Starkes Debüt von Toksport WRT
Auch Maro Engel war mit dem Saisonverlauf zufrieden. Zusammen mit Luca Stolz wurde der Mercedes-AMG-Pilot in der Premierensaison von Toksport WRT Gesamtdritter. "Alle im Team sind mit hoch gesteckten Zielen in die Saison gegangen, das hat man von Beginn an gemerkt. Das Fahrzeug war top vorbereitet und wir haben vor den ersten Rennen aufschlussreiche Tests absolviert. Auch personell war das Team hervorragend aufgestellt, von den Ingenieuren über die Mechaniker bis hin zur Teamführung.
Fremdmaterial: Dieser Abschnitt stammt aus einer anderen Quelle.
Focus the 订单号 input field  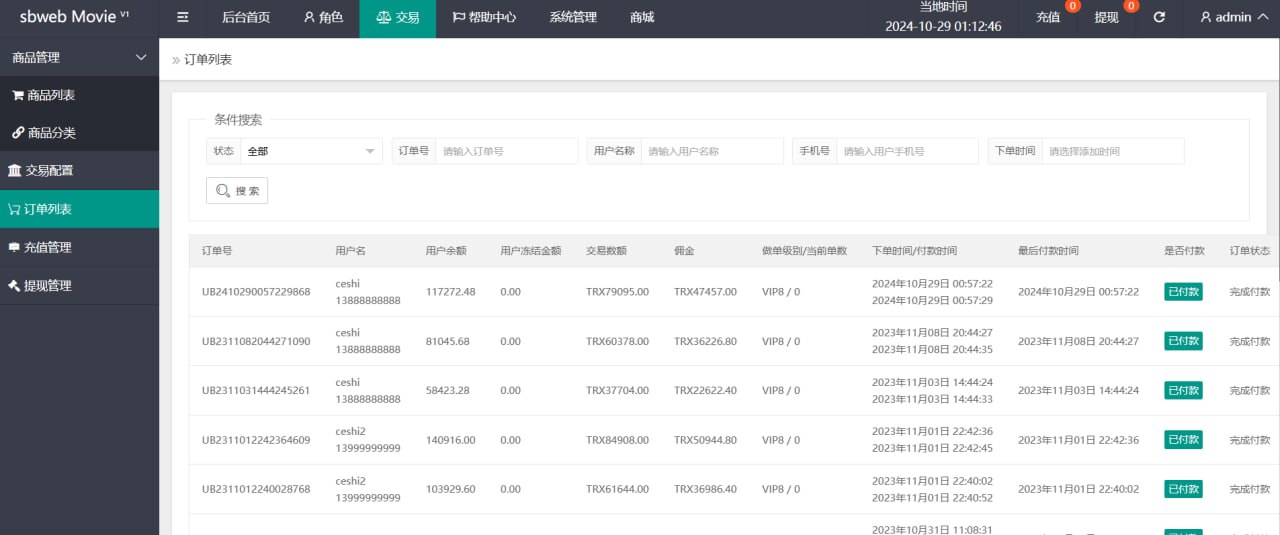tap(506, 151)
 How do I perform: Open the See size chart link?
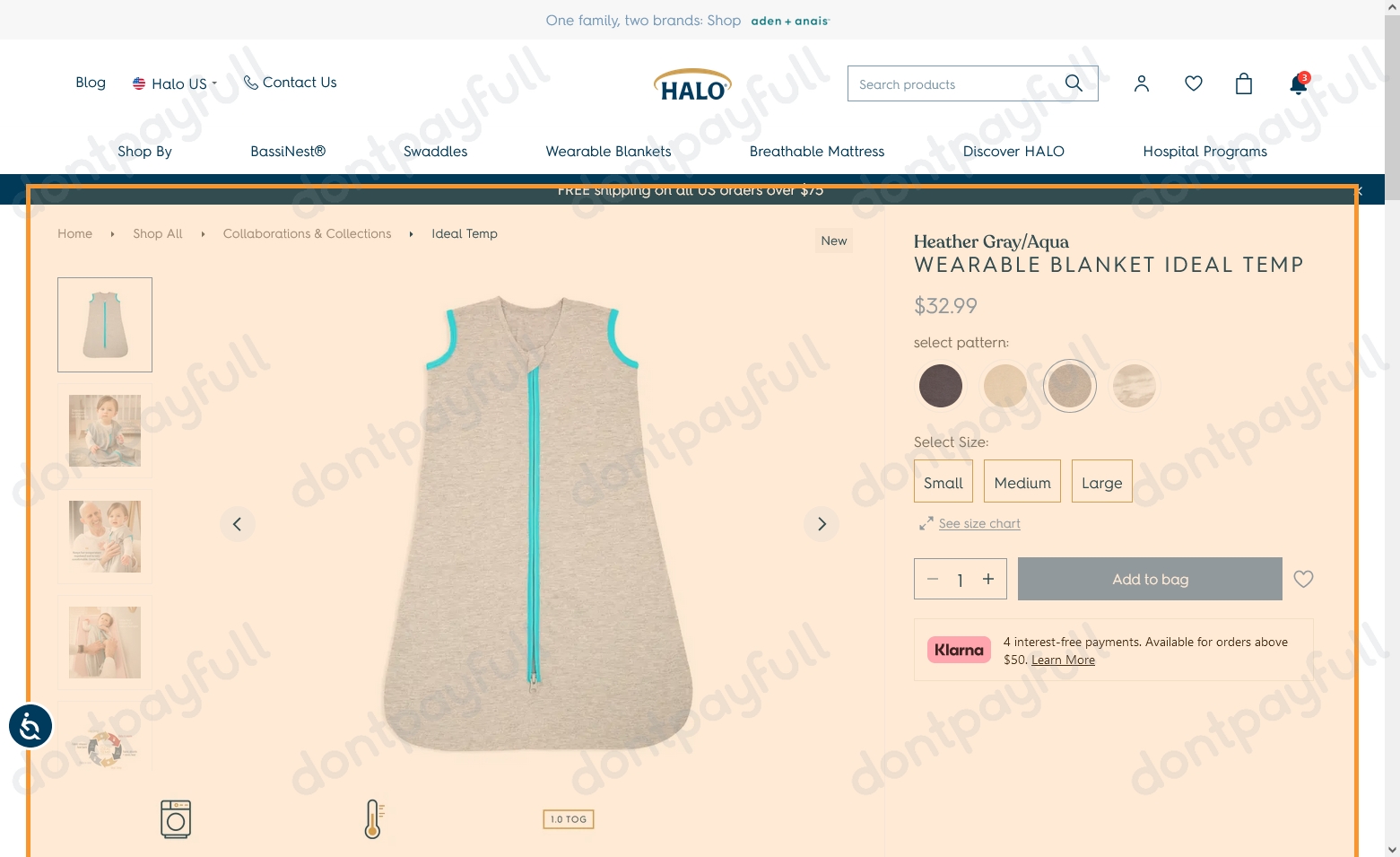[x=979, y=523]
Das hat sich dann auch in den Ergebnissen widergespiegelt. Schade, dass wir den Titel am Ende knapp verpasst haben, aber dennoch war es eine sehr starke Saison."

Zufriedenheit bei Schütz
Auch wenn Schütz Motorsport in Oschersleben mit den Plätzen 18 und 16 zwei Mal knapp ohne Punkte blieb, zog Teamchef Christian Schütz eine positive Saisonbilanz: "Unser Ziel haben wir absolut erreicht. Wir wollten beweisen, dass wir trotz des anfänglichen Erfahrungsrückstandes vorn mitfahren können und das haben wir geschafft. Der Sieg am Sachsenring war natürlich das absolute Highlight und eine schöne Belohnung für die Mühen."

Vorfreude auf 2021
Schubert Motorsport hofft auch im kommenden Jahr im ADAC GT Masters am Start zu sein. "Die Comeback-Saison war für das Team sehr intensiv", bilanzierte Teamchef André Schubert. "Wir sind mit drei Newcomern in das Jahr gestartet und mussten den Erfahrungsrückstand mit dem BMW M6 GT3 auf den Rennstrecken im ADAC GT Masters aufholen. Das ist uns gelungen und wir würden uns freuen, im kommenden Jahr daran anzuknüpfen."

Fortschritte erkennbar
Audi-Sport-Pilot Pierre Kaffer, im dritten Jahr hintereinander im ADAC GT Masters mit Elia Erhart am Start, fand zum Saisonabschluss lobende Worte: "Im Vergleich zu den beiden Vorjahren sind wir 2020 viel näher an die Top-Fahrzeuge im ADAC GT Masters herangerückt. Das gibt uns unheimlich viel Selbstvertrauen für die Zukunft. Generell haben wir in dieser Saison sehr viel dazugelernt und trotz zwischenzeitlicher Rückschläge teamseitig immer zusammengehalten. Der Gewinn der Pirelli-Trophy-Wertung war sicherlich unser größter Erfolg und freut mich speziell für Elia Erhart sehr. Ein großes Dankeschön möchte ich auch noch an den ADAC richten, der uns trotz der Coronakrise sieben Veranstaltungen ermöglicht hat. Wir sind alle extrem glücklich darüber, vielen Dank für diesen Einsatz!"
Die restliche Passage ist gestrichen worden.